Brief
The task calls for each record to be given again unchanged, minus any pictures.

Material shown
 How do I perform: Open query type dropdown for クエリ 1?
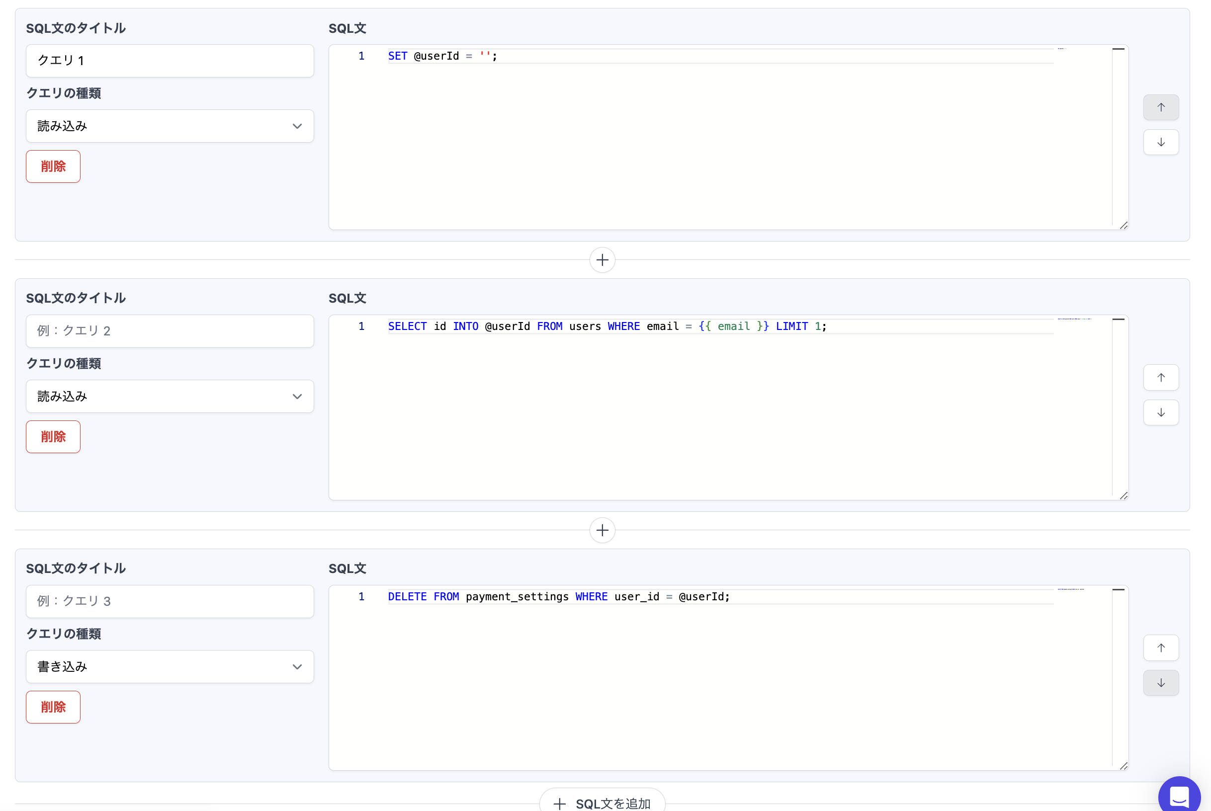(x=170, y=126)
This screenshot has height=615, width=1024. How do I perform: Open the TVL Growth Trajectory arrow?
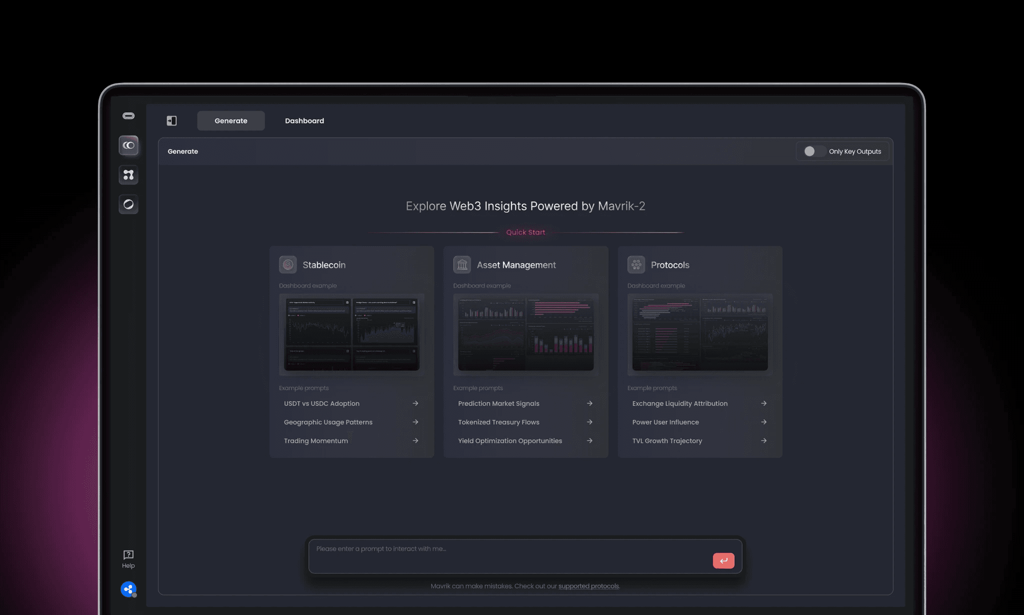click(x=764, y=441)
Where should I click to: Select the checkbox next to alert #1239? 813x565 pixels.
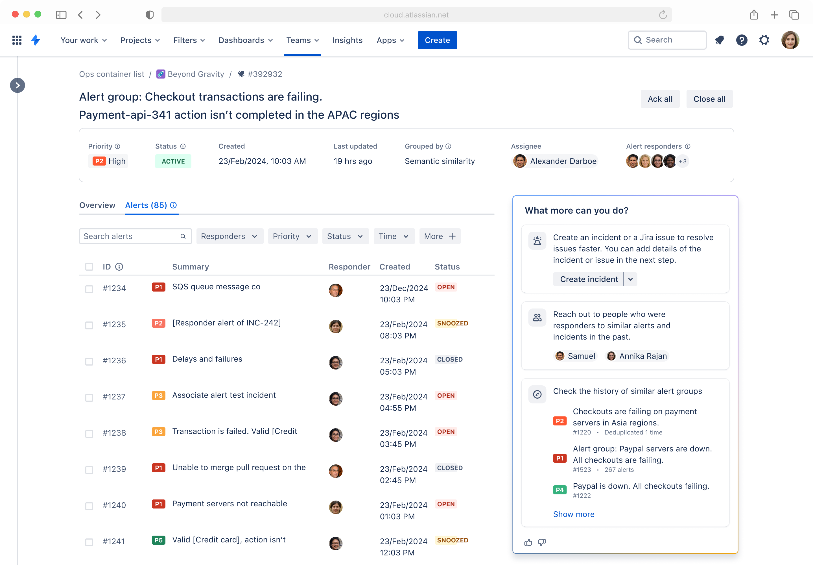click(89, 470)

Exercise answer
 How do I perform: Open query type dropdown for クエリ 1?
(x=170, y=126)
This screenshot has height=615, width=1024. How do I perform: Open the TVL Growth Trajectory arrow?
click(x=764, y=441)
Where should I click to: Select the checkbox next to alert #1239? 813x565 pixels.
click(89, 470)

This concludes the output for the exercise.